Sorry that I haven't gotten that pic for ya or any updated ones. I've been out of town temporarily to help my Aunt who's been having some bad problems up there. I'll get some tomorrow. :wink: I'm pretty lucky that my sister's been wanting to show, which means she has to help. :roll:


----------



## Hailee's Herd (Oct 5, 2007)

I forgot to respond here! Starlight is looking good! Red looks like a horse I used to have!


----------



## Crissa (Oct 7, 2007)

Thanks Hailee.

I was going to get the picture today but I was stupid and got kicked. So I can say that I'm a lucky person! She got me right below the ribs, it was my fault though not hers, she got spooked by the dog once and I forgot about it and he came back over and gave me his ball and I _*STUPIDLY*_ kicked it while holding her. So she kicked me in the stomach, but not very good, so all I've got is a little line going down the center of my stomach. I also moved when I saw what she was doing so I started moving a bit backwards so that probably helped too. I didn't go flying or anything. So I'm good. ray:


----------



## enjoytheride (Oct 5, 2007)

Ohoh- not a good girl at all. I realize she is inexperienced but that was a bad girl. Especially to have got you so high. 
It doesn't matter what you do (unless you sneak up on her and she didn't know it was a person.) It's her job in life to avoid damaging you.
How do you plan to work her through this?


----------



## Crissa (Oct 7, 2007)

I'm not sure yet. I was going to discuss it with a couple of my friends who have broken horses before, but any and all advice is appreciated! :greengrin:


----------



## enjoytheride (Oct 5, 2007)

Without seeing how she behaves with you it's hard to say what might get her to understsnd better.
Expecting obedience in small things is always good. You don't have to be rough, just persistant. She needs to know you're the top mare. Her own insitinct in that case keeps her from taking action against you.
I can remember a friend training her mare- if the mare didn't like something, I can hear her voice now as she talked to her, "Didn't like that? Well good, we'll do it again." She didn't hit - she just did it again and again and again............... There was no time limit on this. So you can't start it unless you have time to finish. Her mare did not like to be touched on the withers- so the mare got an 20 minute session of wither touching for a month.
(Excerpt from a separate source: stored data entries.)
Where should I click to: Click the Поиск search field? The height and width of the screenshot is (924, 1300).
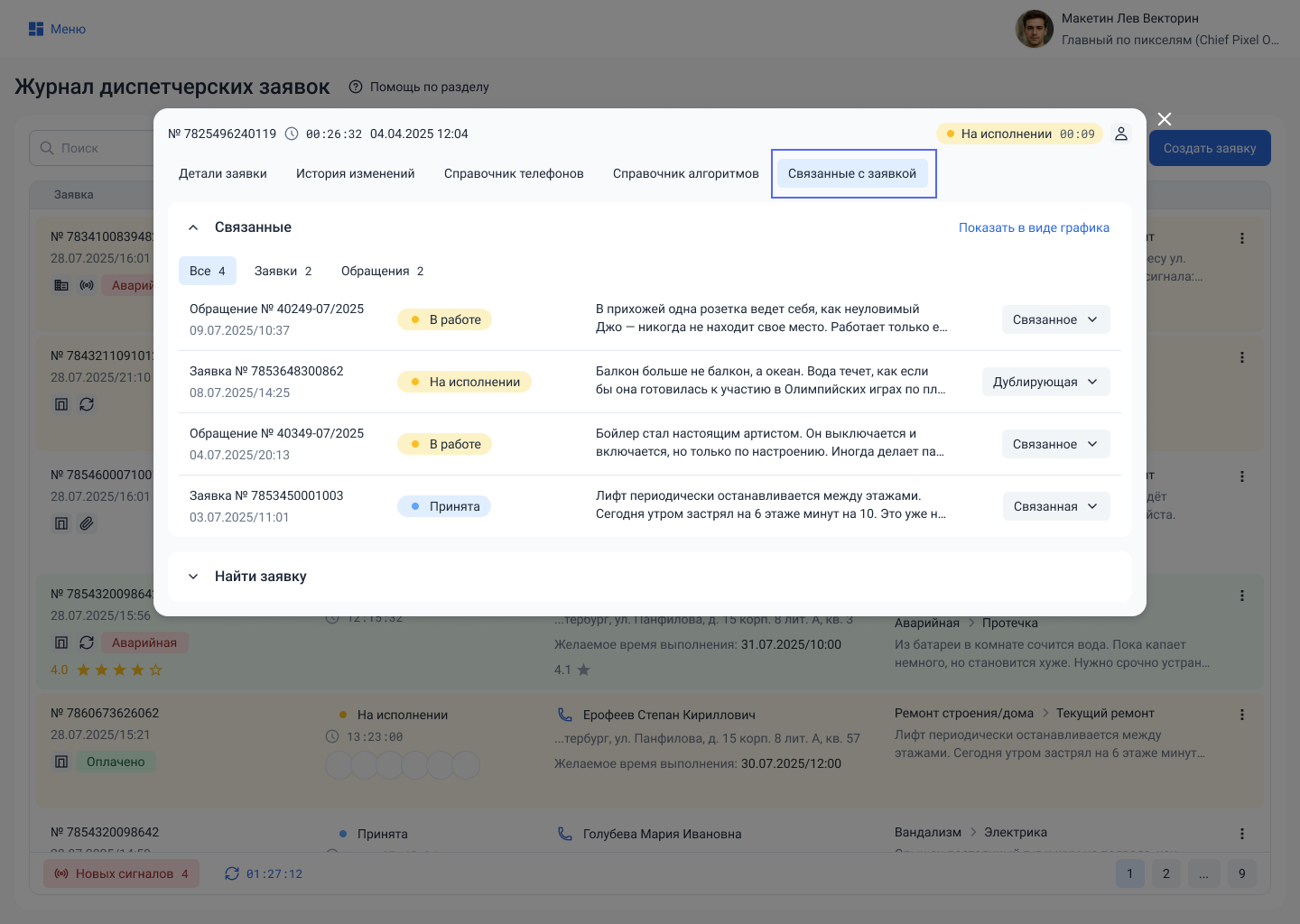(95, 148)

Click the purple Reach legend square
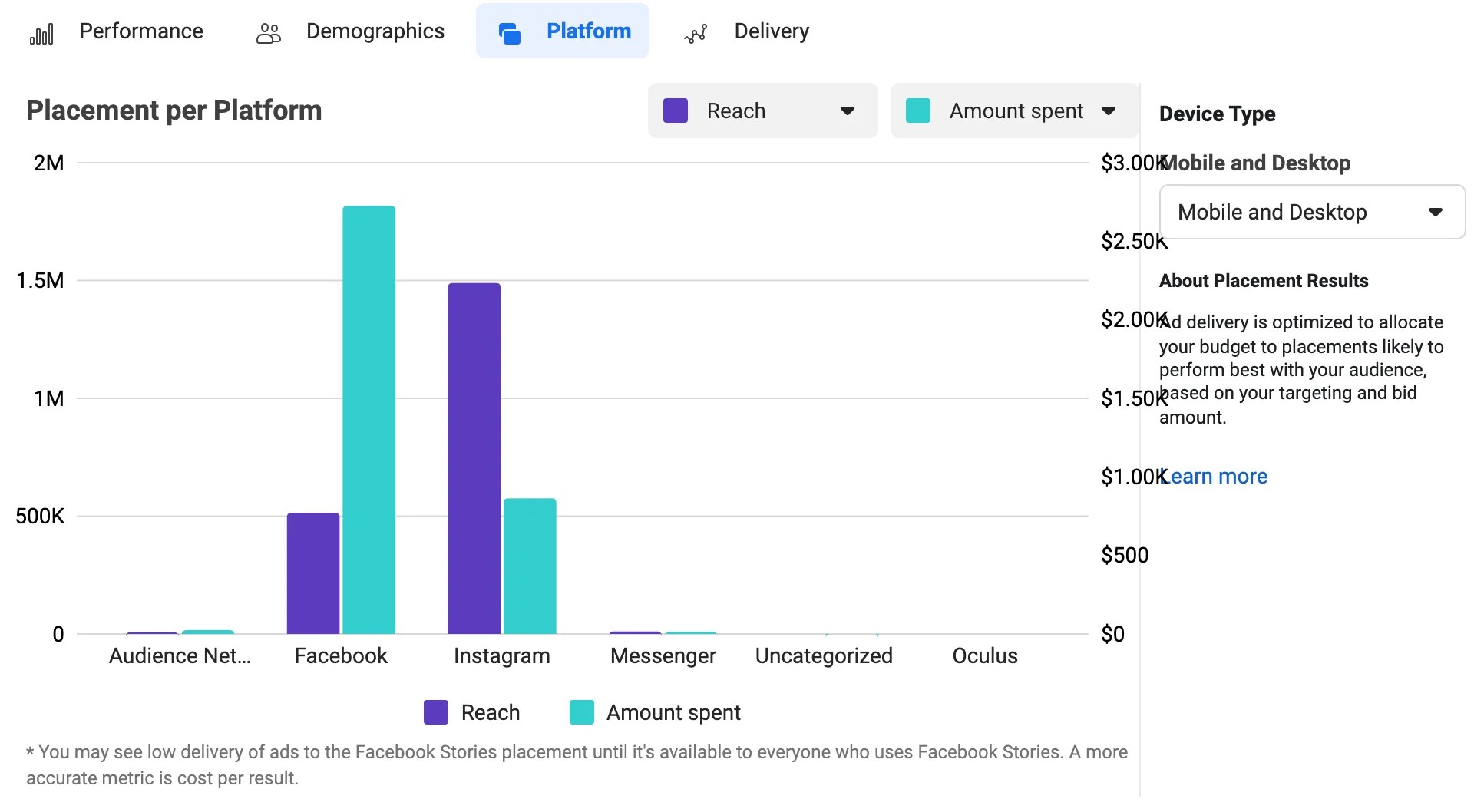(435, 712)
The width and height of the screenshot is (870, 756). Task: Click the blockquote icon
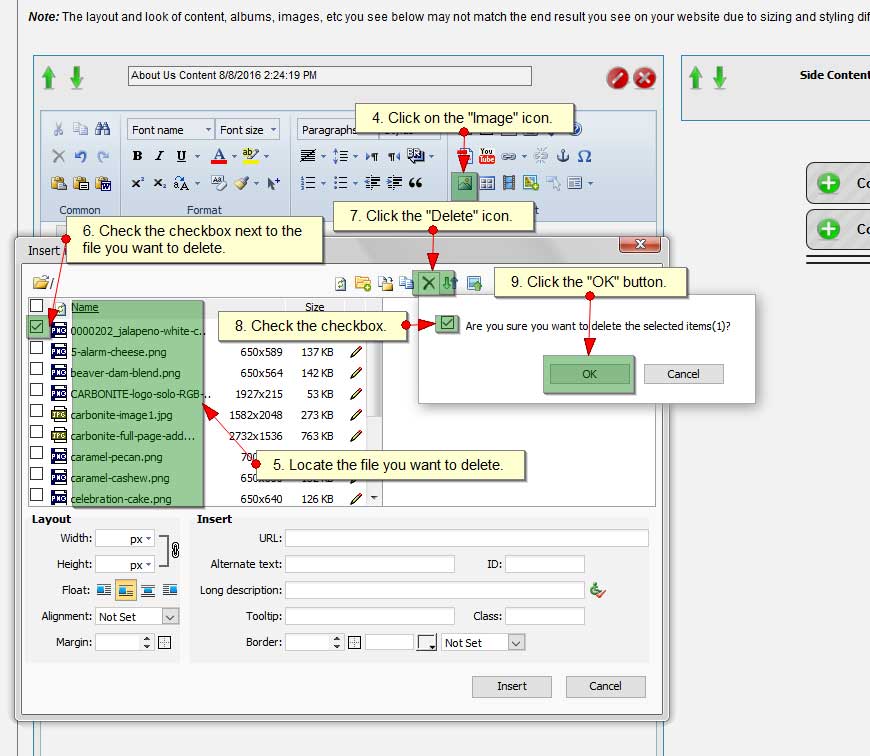(416, 183)
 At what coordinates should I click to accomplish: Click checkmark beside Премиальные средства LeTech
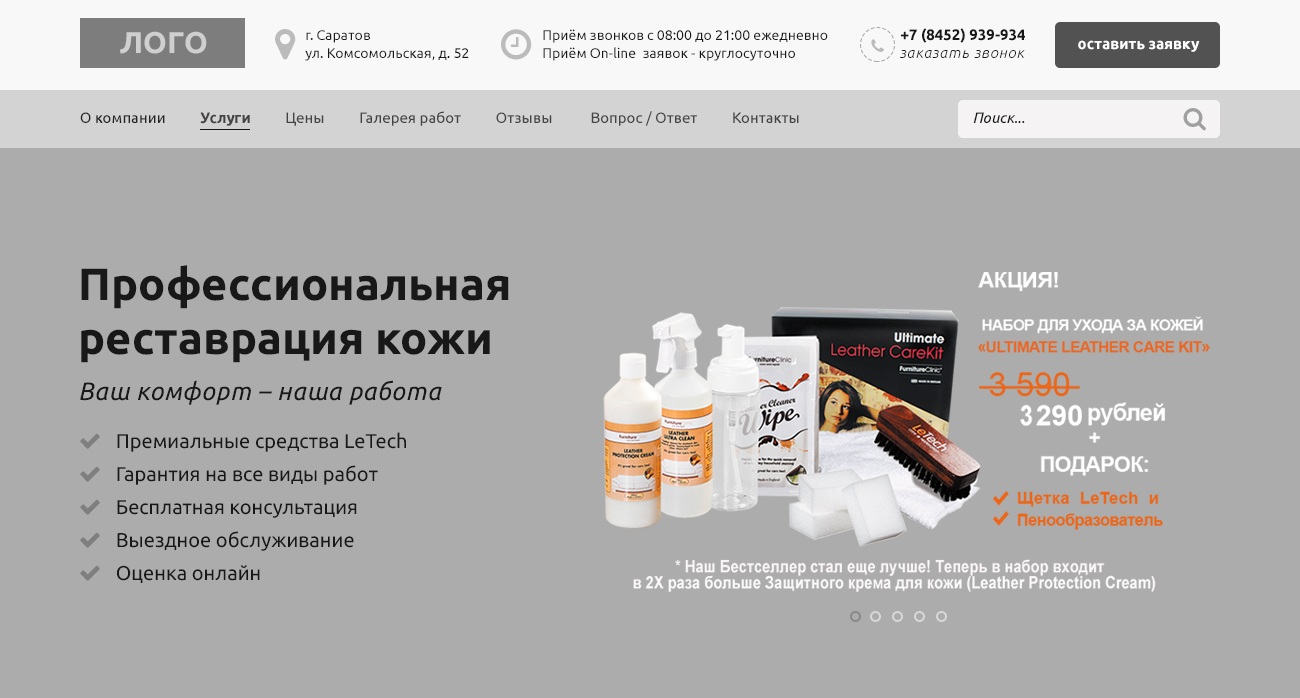[x=90, y=441]
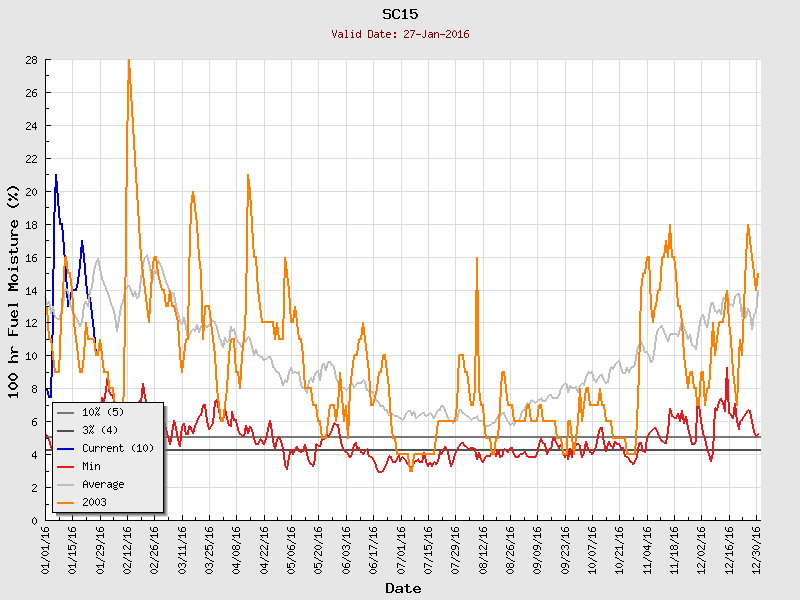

She didn't have to like it - just to tolerate it.
Presuming she's not hysterical (you never want to drive a horse to that,) I would have her on the lead, a kick the ball all around til she starts getting bored with it and her attention is wandering. Then call it good and do it again tomorrow. YOU MUST BE SURE TO KEEP YOURSELF SAFE. Keep her rear away from you- don't kick the ball towards her to start. But having her walk next to you just give a little kick out to the front, presuming she is reasonably OK with that, then repeat. If she gets curious and siffs the ball- good girl. You can stop for awhile.
With this one I think you need to make sure she respects your space. You can walk into her space but back her off if she moves into yours. Teach her that presenting her rear to you or cocking a back leg at you with have an unpleasant result. Take action fast then let it go. Let her find that if she behaves with you, she is left alone.
Again BE CAREFUL-getting kicked is very dangerous.


----------